- _Tekstfragment_
'''
We zullen wachten op ... ja waarop?
Olympique Dramatique maakt van ‘Wachten op Godot’ een acteursfeestje in een desolaat decor. Het is boeiend te zien hoe Becketts toneelklassieker resoneert met de huidige absurde tijd.
Elk nadeel heb z’n voordeel, wist Johan Cruijff al. Toen de najaarstournee van Wachten op Godot langs de Vlaamse cultuurcentra knap lastig leek te worden, boekte Toneelhuis twee maanden de gigantische Waagnatie aan de Schelde in Antwerpen. De kale, desolate vlakte van de Waagnatie past prima bij de naoorlogse, post-Apocalyptische sfeer uit de oerklassieker van Samuel Beckett, geschreven in 1948-1949.
In korte, snedige dialogen voert hij Vladimir en Estragon op, die zijn gestrand in een bar niemandsland. Ze weten niet hoe lang ze er al ronddwalen en of ze wel op de juiste plek zijn. Laat staan wie Godot is en waarom ze op hem wachten. Er is alleen tijd om te denken, te kletsen en zich te vervelen.
'''
- _Aangeleverd materiaal_
'''
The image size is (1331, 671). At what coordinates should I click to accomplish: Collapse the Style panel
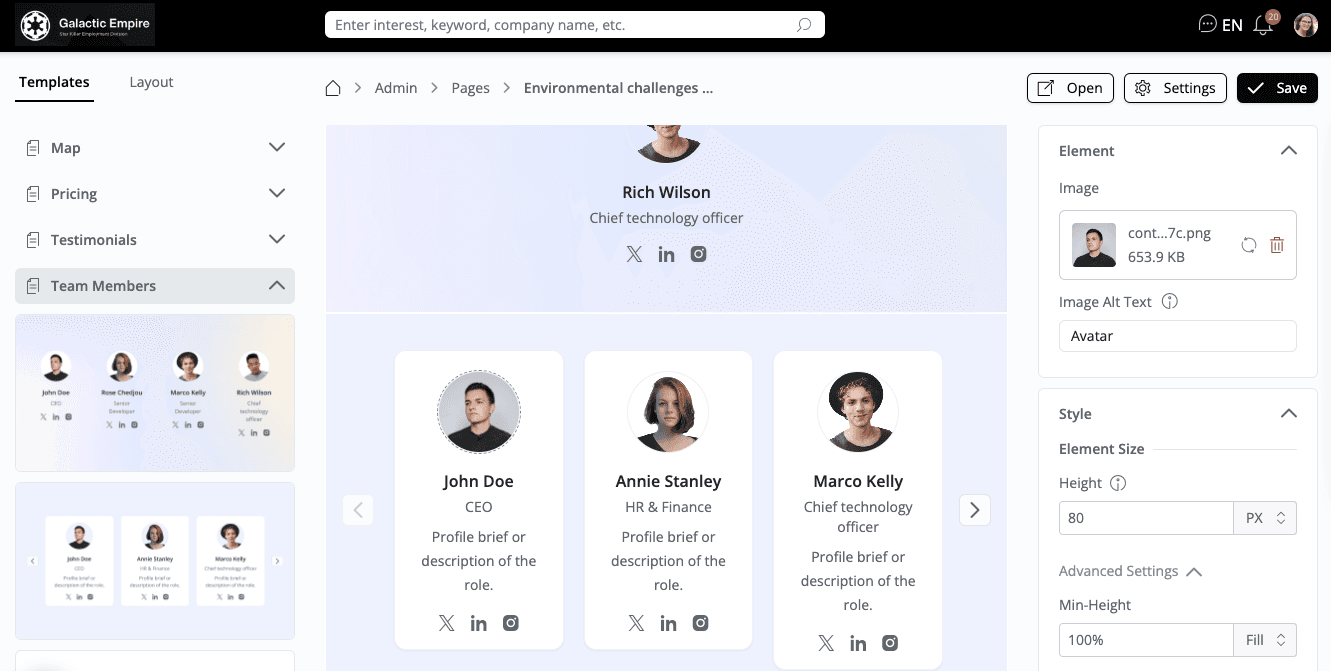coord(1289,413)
'''
'''
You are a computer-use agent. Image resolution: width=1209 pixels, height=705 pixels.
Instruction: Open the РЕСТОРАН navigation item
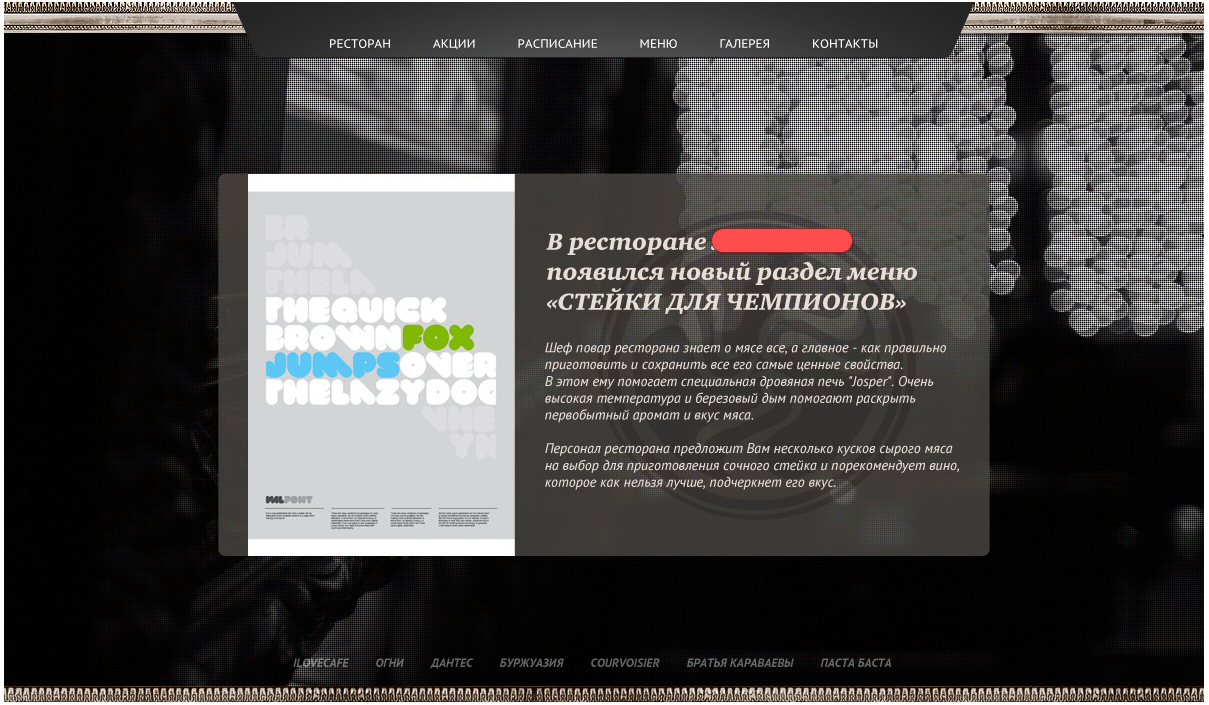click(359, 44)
'''
'''
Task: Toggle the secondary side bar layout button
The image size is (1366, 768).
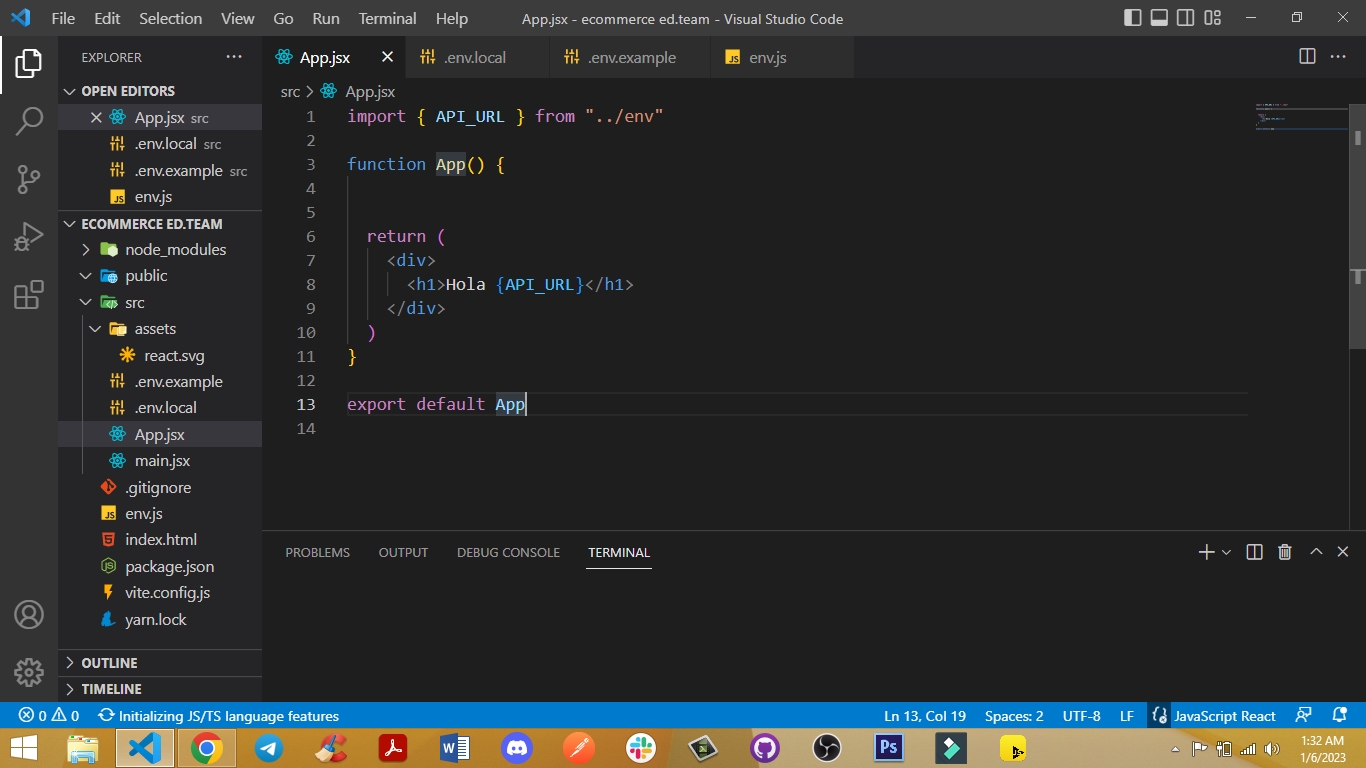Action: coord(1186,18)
'''
- _Opdrachten_
• 1. Welke ruimte boekte Toneelhuis volgens de recensie over Wachten op Godot voor twee maanden?
• 2. Schrijf de recensie over Wachten op Godot verder, aansluitend op de laatste zin.

- _Antwoorden_
• 1. De Waagnatie aan de Schelde in Antwerpen.

• 2.
Wachten op Godot staat of valt met de vertolkingen van Vladimir en Estragon. Met mindere spelers kan het taai en saai theater opleveren, maar laat een geïnspireerde acteursregie nu net het handelsmerk zijn van Olympique Dramatique. Tom Van Dyck en Tom Dewispelaere zijn prima op elkaar ingespeeld als het olijke, onlosmakelijk verbonden duo. Na zestien jaar afwezigheid op de planken is Van Dycks comeback trouwens een voltreffer: als de rusteloze Vladimir blaast hij met droogkomische replieken lucht in dit stuk, zonder zich te verliezen in banale slapstick. In deze zwarte komedie over de zin(loosheid) van het bestaan vinden Didi en Gogo, zoals ze elkaar liefkozend noemen, vreugde en troost bij elkaar. Vooral Vladimir koestert de hoop dat Godot echt zal komen, is het niet vandaag dan wel morgen. Maar tegelijk zinkt de moed hen in de (kapotte) schoenen en ogen ze uitgeblust. De impasse en uitzichtloosheid waarin ze verzanden drijft hen bijna tot waanzin. Is dit de echte wereld, of een nachtmerrie waaruit ze niet ontwaken – een slechte farce?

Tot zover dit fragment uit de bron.